Il y a des affiches qui dépassent largement le cadre du football. Lorsque l'Angleterre et l'Argentine se retrouvent en Coupe du monde, ce sont quatre décennies d'histoire, de blessures, de polémiques et d'exploits qui ressurgissent.
Ce mercredi, à près de 3 000 kilomètres de Mexico où tout a basculé en 1986, les deux géants du football mondial se retrouveront à Atlanta avec, une place en finale en jeu.
Impossible d'évoquer cette rivalité sans revenir au 22 juin 1986. Au stade Azteca de Mexico, l'Argentine affronte l'Angleterre en quart de finale, quatre ans seulement après la guerre des Malouines, conflit qui a opposé les deux pays pour la souveraineté de l'archipel de l'Atlantique Sud.
La guerre, remportée par le Royaume-Uni, avait fait plus de 900 morts, dont 649 soldats argentins et 258 militaires britanniques, laissant une profonde cicatrice des deux côtés.

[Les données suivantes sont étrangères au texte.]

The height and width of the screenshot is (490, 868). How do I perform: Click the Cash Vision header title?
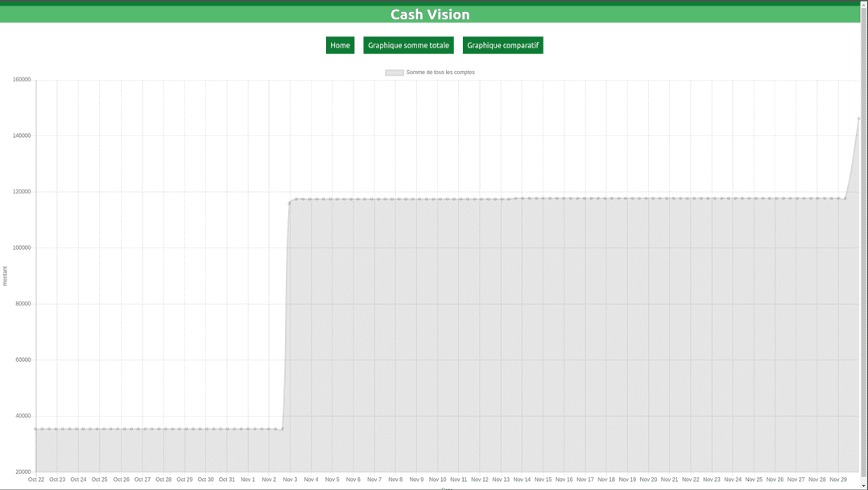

Dans ce contexte chargé d'émotion, Diego Maradona entre dans la légende. À la 51e minute, il devance le gardien Peter Shilton en touchant volontairement le ballon de la main. L'arbitre valide pourtant le but.
Après la rencontre, remportée 2-1 par l'Argentine, Maradona décrira son geste comme ayant été marqué « un peu avec la tête de Maradona et un peu avec la main de Dieu ». Une phrase qui fera entrer cette action dans l'histoire du football sous le nom de « La Main de Dieu ».

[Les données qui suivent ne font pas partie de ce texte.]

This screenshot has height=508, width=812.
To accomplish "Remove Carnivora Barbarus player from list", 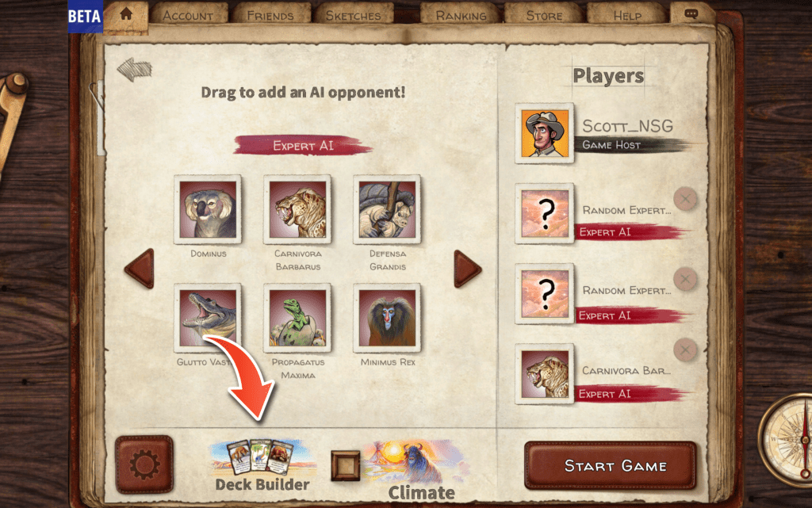I will [x=685, y=350].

Cinq minutes plus tard, le numéro 10 argentin efface toute la défense anglaise après un slalom exceptionnel de plus de cinquante mètres pour inscrire ce qui est encore considéré comme l'un des plus beaux buts de l'histoire de la Coupe du monde. Entre génie et controverse, Maradona résume à lui seul cette rivalité hors normes.
L'Argentine poursuivra ensuite sa route jusqu'au sacre mondial, décrochant son deuxième titre après celui de 1978.
Depuis, chaque confrontation entre les deux nations ravive ces souvenirs. En 1998, David Beckham est expulsé après son geste d'humeur sur Diego Simeone et l'Argentine élimine l'Angleterre aux tirs au but.
En 2002, les Anglais prennent leur revanche grâce à un penalty de David Beckham. Plus récemment, les deux sélections se sont rarement croisées en compétition officielle, mais la charge émotionnelle est restée intacte.
Pourtant, les principaux acteurs de cette demi-finale 2026 veulent aujourd'hui tourner la page du passé.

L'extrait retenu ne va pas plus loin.